◆ Task material ◆
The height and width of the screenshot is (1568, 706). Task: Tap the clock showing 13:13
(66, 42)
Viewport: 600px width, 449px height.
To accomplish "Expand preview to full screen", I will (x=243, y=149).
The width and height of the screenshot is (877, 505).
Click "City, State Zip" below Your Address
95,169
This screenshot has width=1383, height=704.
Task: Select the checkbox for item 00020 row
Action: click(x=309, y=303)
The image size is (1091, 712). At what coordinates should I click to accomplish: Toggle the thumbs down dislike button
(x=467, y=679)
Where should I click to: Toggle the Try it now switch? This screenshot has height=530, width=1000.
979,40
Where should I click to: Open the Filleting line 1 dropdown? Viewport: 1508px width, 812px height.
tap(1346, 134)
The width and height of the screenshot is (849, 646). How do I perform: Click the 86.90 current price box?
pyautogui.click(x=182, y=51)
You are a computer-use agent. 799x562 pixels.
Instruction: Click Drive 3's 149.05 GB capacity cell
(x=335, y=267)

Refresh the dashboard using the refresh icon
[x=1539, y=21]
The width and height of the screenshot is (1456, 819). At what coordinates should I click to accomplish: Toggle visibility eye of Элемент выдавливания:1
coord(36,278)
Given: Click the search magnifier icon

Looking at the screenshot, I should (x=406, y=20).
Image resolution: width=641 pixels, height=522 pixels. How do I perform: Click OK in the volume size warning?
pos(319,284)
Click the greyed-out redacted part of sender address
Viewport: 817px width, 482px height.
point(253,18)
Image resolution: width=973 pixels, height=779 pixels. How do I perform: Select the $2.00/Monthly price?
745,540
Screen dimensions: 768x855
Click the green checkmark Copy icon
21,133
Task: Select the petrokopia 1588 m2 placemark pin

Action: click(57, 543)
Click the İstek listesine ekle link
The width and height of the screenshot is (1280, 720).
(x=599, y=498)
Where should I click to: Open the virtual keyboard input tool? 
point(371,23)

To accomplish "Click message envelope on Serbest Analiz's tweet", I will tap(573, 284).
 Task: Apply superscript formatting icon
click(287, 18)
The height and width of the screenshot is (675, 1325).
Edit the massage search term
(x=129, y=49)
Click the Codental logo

◆ What this task involves ◆
Return each line of the data exactly as it was given.

◆ Expected answer ◆
The height and width of the screenshot is (1568, 706). Task: Tap the clock showing 13:13
(66, 42)
Viewport: 600px width, 449px height.
To accomplish "Expand preview to full screen", I will (x=243, y=149).
The width and height of the screenshot is (877, 505).
Click "City, State Zip" below Your Address
95,169
This screenshot has width=1383, height=704.
Task: Select the checkbox for item 00020 row
Action: click(x=309, y=303)
The image size is (1091, 712). At what coordinates should I click to accomplish: Toggle the thumbs down dislike button
(x=467, y=679)
Where should I click to: Toggle the Try it now switch? This screenshot has height=530, width=1000.
979,40
Where should I click to: Open the Filleting line 1 dropdown? Viewport: 1508px width, 812px height.
tap(1346, 134)
The width and height of the screenshot is (849, 646). How do I perform: Click the 86.90 current price box?
pyautogui.click(x=182, y=51)
You are a computer-use agent. 799x562 pixels.
Instruction: Click Drive 3's 149.05 GB capacity cell
(x=335, y=267)

Refresh the dashboard using the refresh icon
[x=1539, y=21]
The width and height of the screenshot is (1456, 819). At what coordinates should I click to accomplish: Toggle visibility eye of Элемент выдавливания:1
coord(36,278)
Given: Click the search magnifier icon

Looking at the screenshot, I should (x=406, y=20).
Image resolution: width=641 pixels, height=522 pixels. How do I perform: Click OK in the volume size warning?
pos(319,284)
Click the greyed-out redacted part of sender address
Viewport: 817px width, 482px height.
point(253,18)
Image resolution: width=973 pixels, height=779 pixels. How do I perform: Select the $2.00/Monthly price?
745,540
Screen dimensions: 768x855
Click the green checkmark Copy icon
21,133
Task: Select the petrokopia 1588 m2 placemark pin

Action: click(57, 543)
Click the İstek listesine ekle link
The width and height of the screenshot is (1280, 720).
(x=599, y=498)
Where should I click to: Open the virtual keyboard input tool? 
point(371,23)

To accomplish "Click message envelope on Serbest Analiz's tweet", I will tap(573, 284).
 Task: Apply superscript formatting icon
click(287, 18)
The height and width of the screenshot is (675, 1325).
Edit the massage search term
(x=129, y=49)
Click the Codental logo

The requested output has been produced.